No more lending restrictions needed

The slower housing market means the latest LVRs are working and no more restrictions are needed, according to one real estate head.

Wednesday, January 11th 2017, 1:21PM

by Miriam Bell

The latest QV data, which was released today, shows that residential property value growth is slowing while activity and demand has declined in markets around the country.

The slowdown is most evident in the Auckland market.

Earlier this week, Barfoot & Thompson’s December data highlighted the ongoing plateau in Auckland prices, while realestate.co.nz’s December data revealed an increase in Super City listings.

This change has led one real estate agency head to call for an end to macro-prudential restrictions on the market.

Century 21 national manager Geoff Barnett said the latest, much tougher LVRs are hitting property investors and having the desired impact.

This is making it increasingly unnecessary for the Reserve Bank to introduce the likes of debt-to-income restrictions as was speculated last year, he said.

“We’re definitely seeing the return of a more normalised real estate market.

“More and more we’re seeing buyers setting the price, with vendors’ expectations slowly but surely getting more realistic.

“I doubt that the Reserve Bank or the government will be looking at implementing any further restrictions at this stage as the current ones are working.”

In Barnett’s view, there are unlikely to be any major market shifts in 2017 – instead any changes will be moderate and sustainable, kept in check by slowly rising interest rates.

“While 2017 may not reach the giddy and record-breaking heights of previous years, it’s still looking pretty strong with consumer and business confidence solid, as is population growth.

“The regions also continue to do well.”

However, he added that the fact this year is an election year could mean the second half of 2017 is quieter than usual as people opt to keep their hands in their pockets.

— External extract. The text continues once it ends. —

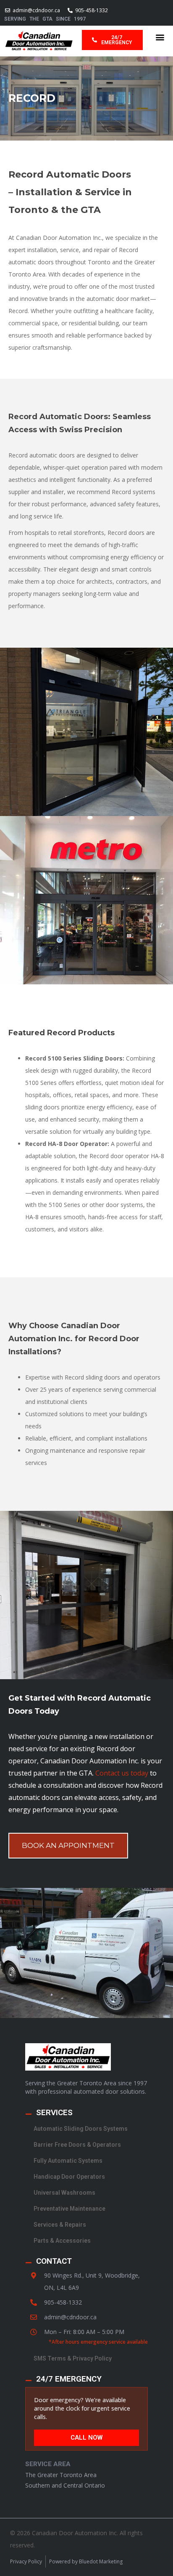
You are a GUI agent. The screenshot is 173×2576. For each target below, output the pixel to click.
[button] (160, 37)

Barnett is far from alone in saying enough is enough on the macro-prudential policy front – but some are harsher in their verdicts on the impact of the LVRs.

Property Institute chief executive Ashley Church today criticised the Reserve Bank for making it very difficult for many first home buyers to purchase their first property.

He said the LVRs have totally missed the mark and that the generational impact of closing Kiwis out of the housing market would have huge knock on effects.

“It isn’t just about the value of the house as an asset.

“It’s also about what you can do with that house. Mums and Dads use the equity in their homes to buy businesses, fund further education, fund their retirement and help out their kids.

“Those options won’t be available for Kiwis who aren’t able to buy a home and it’s a disaster waiting to happen – not just for the individuals effected – but for the economy as a whole”.

A generation of renters, who won’t have the same ownership stake in the places where they live, could also have a negative impact on communities, Church said.